You can currently request a ride here:
How is it different from Uber or Lyft?
A few things:
- According to Frankert, Sitbaq bills itself as a reservation service. You can reserve a ride anywhere from 2 hours to up to a week in advance. Unlike scheduled rides with Uber or Lyft where the nearest driver is pinged a few minutes before your scheduled pick up, with Sitbaq your driver will accept your ride request ahead of time.
- You can add a driver as a favorite, and request them again in the future.
- Unlike Uber, you can tip your driver in the app, eliminating the awkward element of whether you’re supposed to offer up some dollar bills or not.
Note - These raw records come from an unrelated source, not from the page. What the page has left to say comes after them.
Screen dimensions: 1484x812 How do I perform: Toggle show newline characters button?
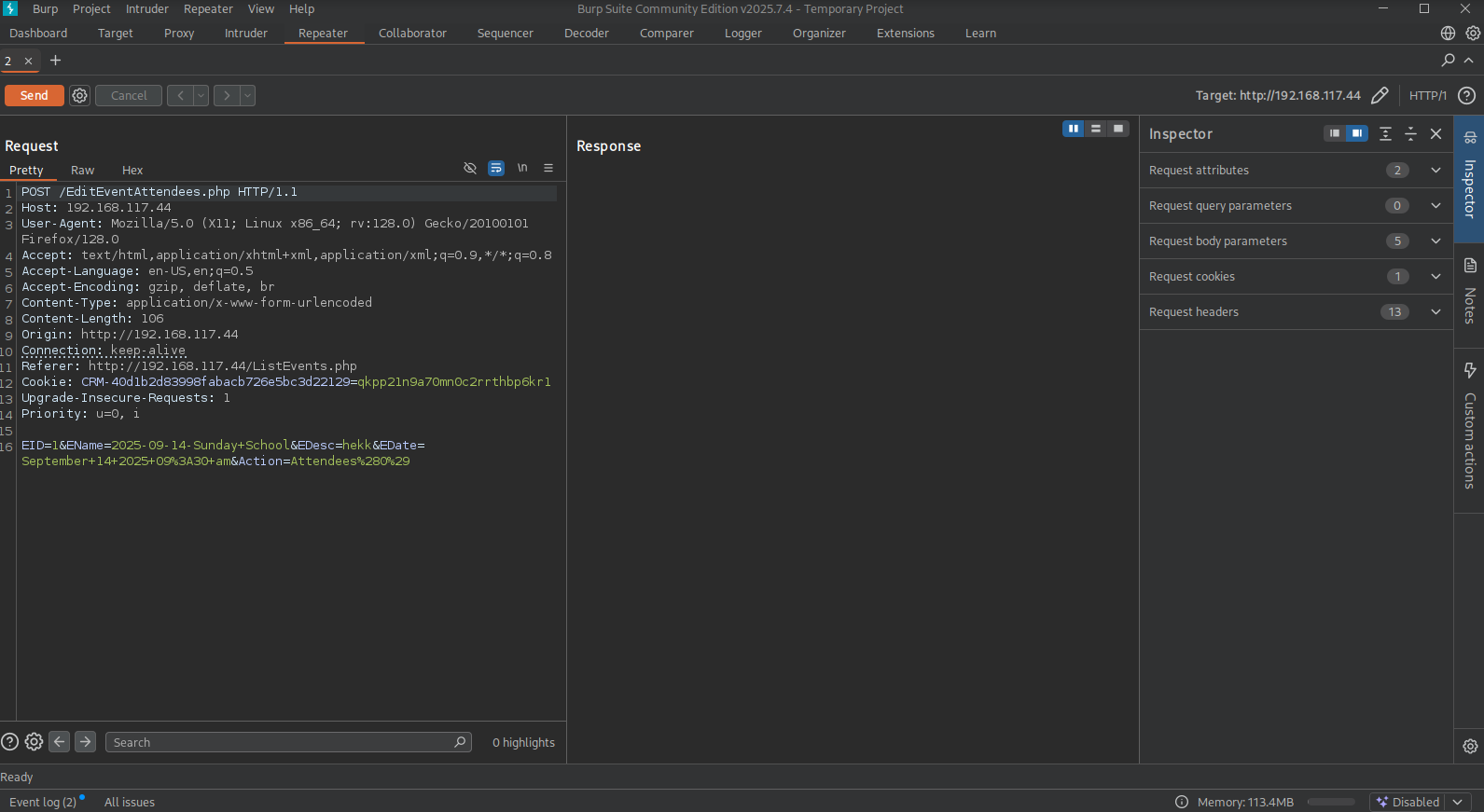[x=522, y=168]
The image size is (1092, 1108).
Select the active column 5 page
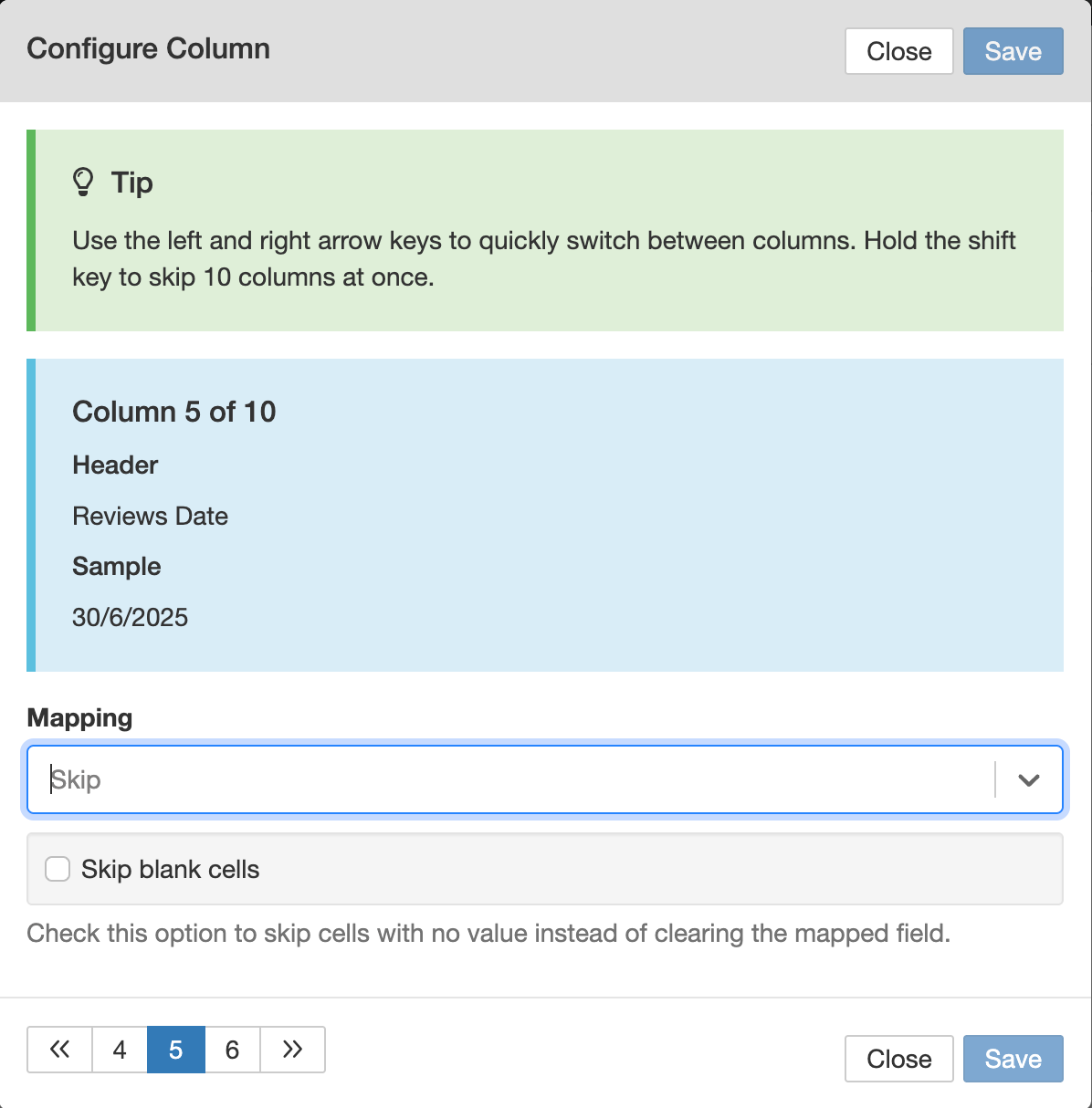(175, 1050)
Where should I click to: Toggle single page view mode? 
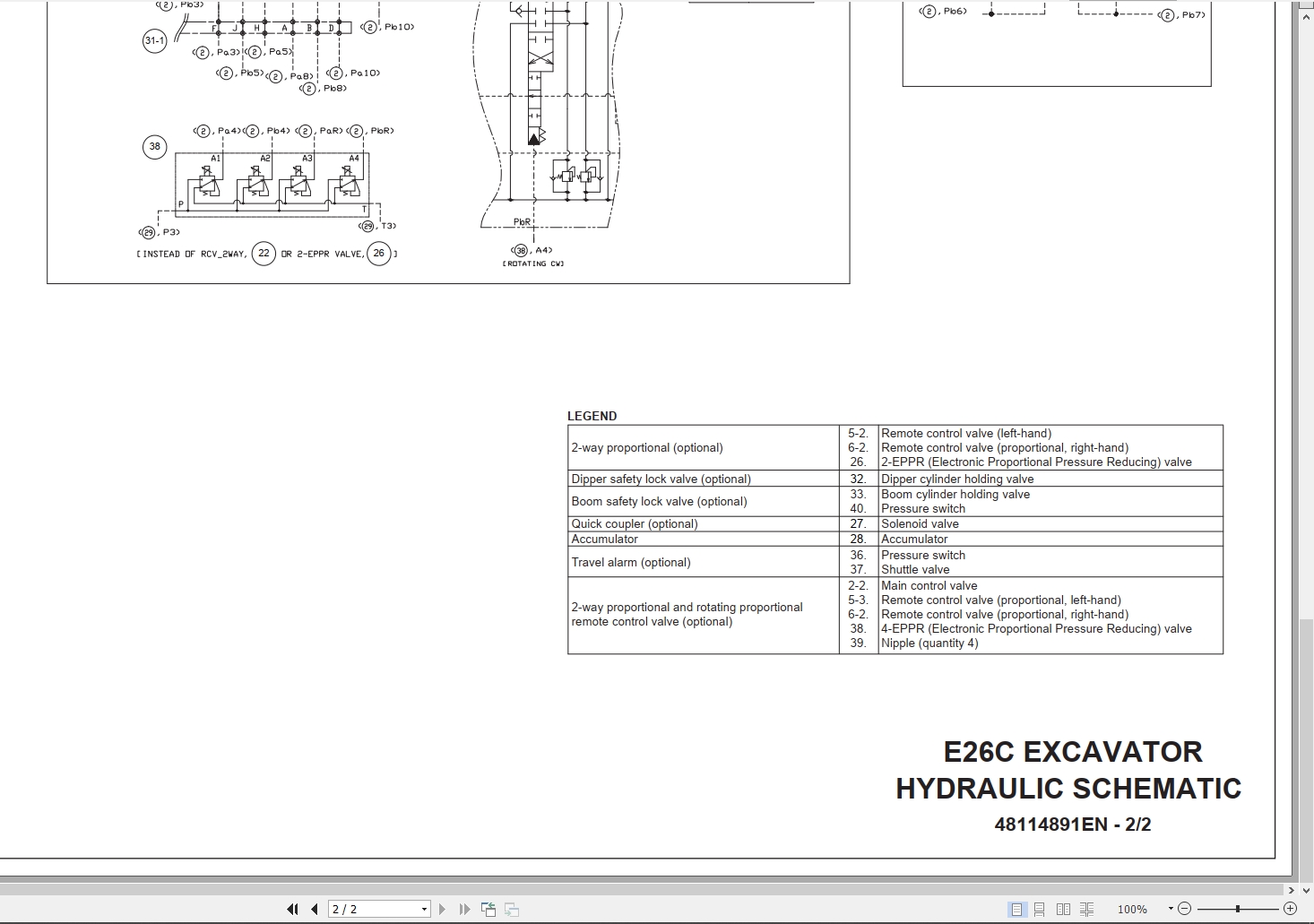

- Upfront pricing, without surges.
So you can only request future rides, not for right now?
Correct, for now.
Sitbaq plans to roll out on-demand rides later.
How much do drivers make on the rides?
The standard for Sitbaq is 85% of the fare. The percentage of the fare earned is usually 80% for Lyft drivers, 75% for Uber drivers and 90% for NYC’s Gett drivers.
I compared a few sample ride requests, and the Sitbaq fares seemed to be right around the same as UberX and standard Lyft prices.
I’ll post an update after trying out the app.
Here is the public code for $5 off a Sitbaq ride: SITBAQ5
Check out the Topics page for more posts from the world of ridesharing.
*Update 5.24: I’ve tried using the app twice, with no success. The first time, I scheduled a pick-up from the airport, but my flight was delayed so I had to cancel it. The second attempt, I was trying to get a late night ride to the airport. I requested two hours ahead, but no drivers were available “due to high demand.”